(Stored data entries)
--- START ---

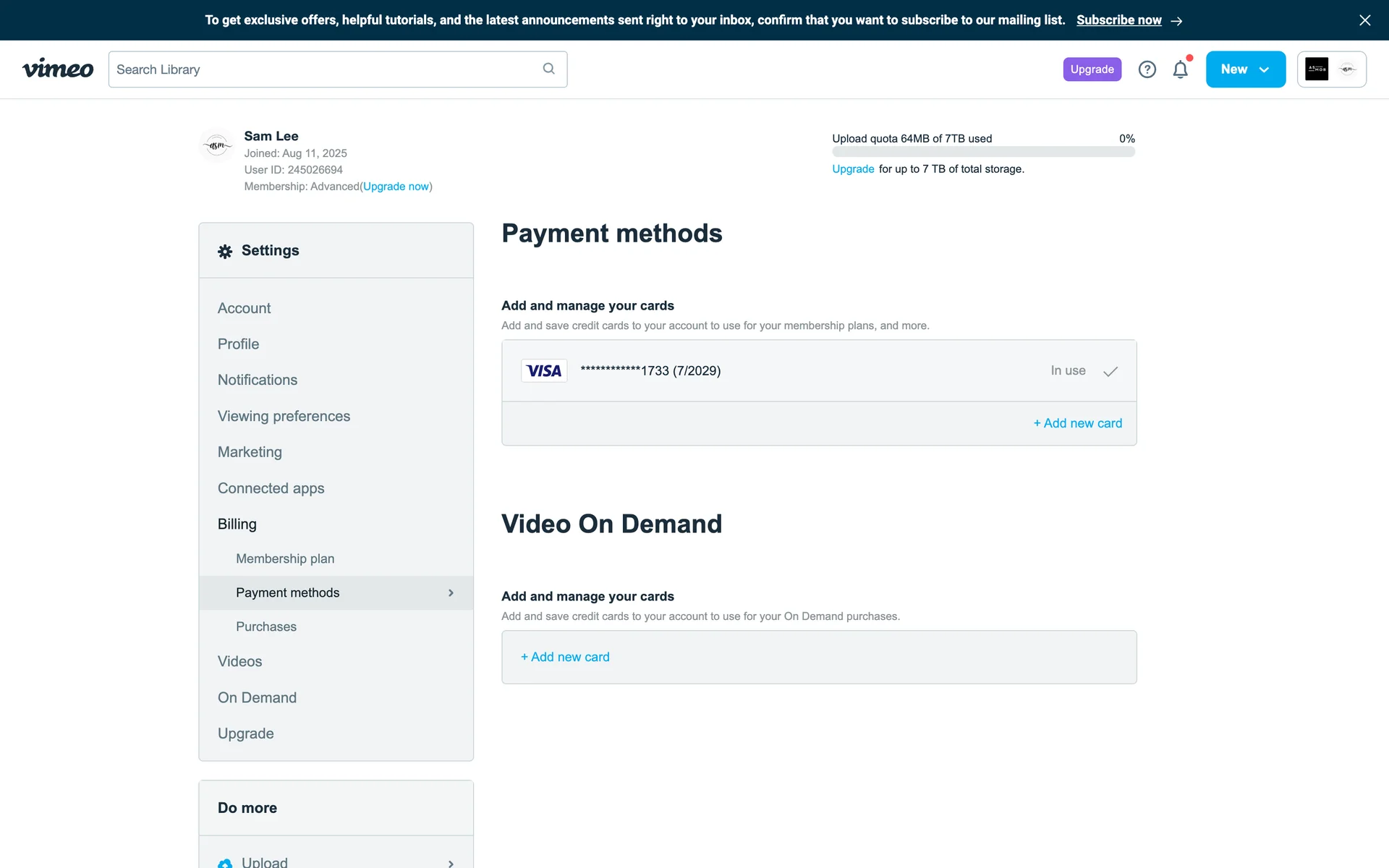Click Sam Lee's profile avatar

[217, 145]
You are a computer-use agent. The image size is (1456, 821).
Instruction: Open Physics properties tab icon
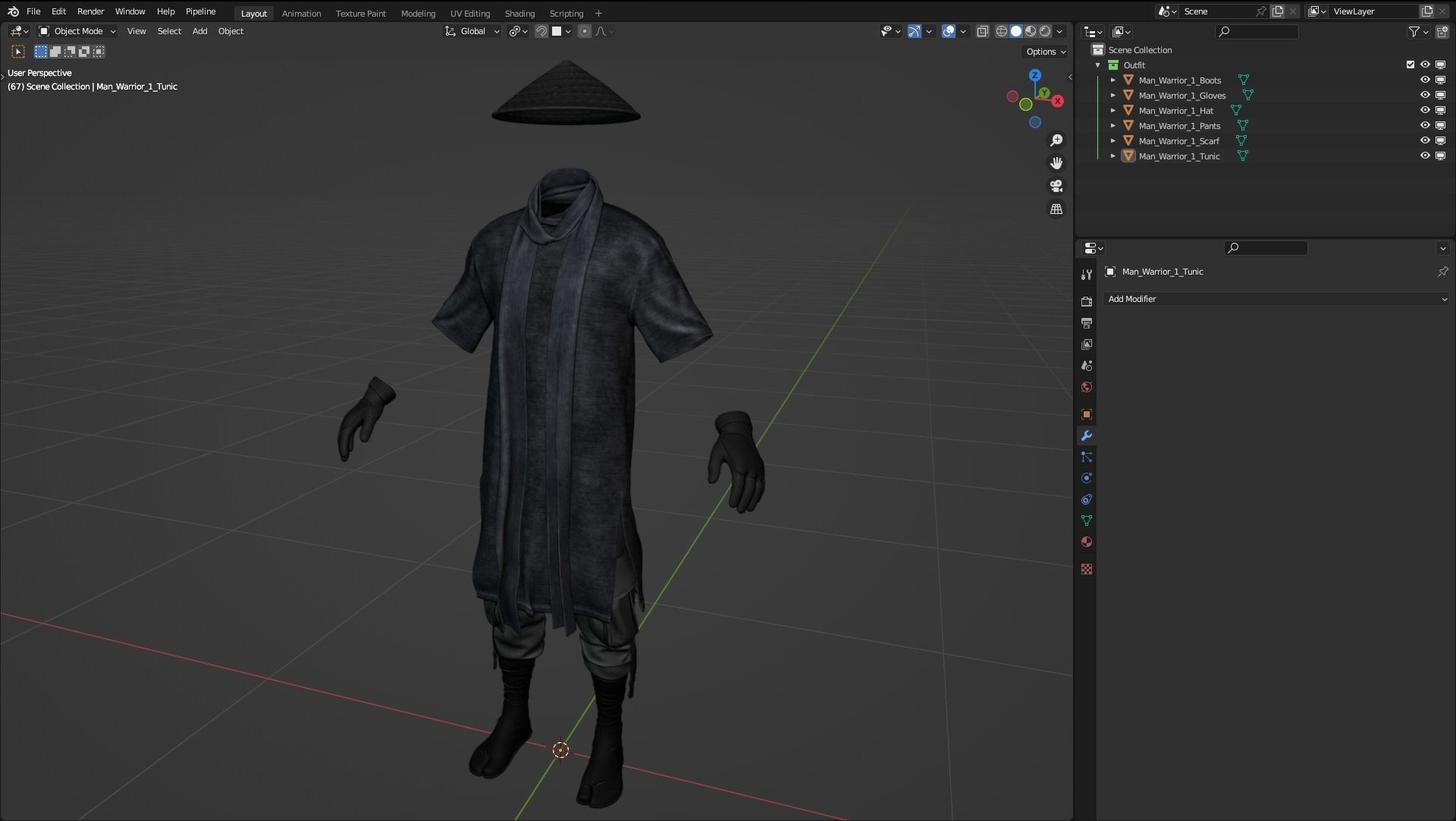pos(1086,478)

--- END ---

_Task prompt_
If a line falls between the one containing "You are a computer-use" and the last line of the entries above, both included, reproduce it exactly; leave the pictures out.

_Task solution_
You are a computer-use agent. The image size is (1456, 821).
Instruction: Open Physics properties tab icon
pos(1086,478)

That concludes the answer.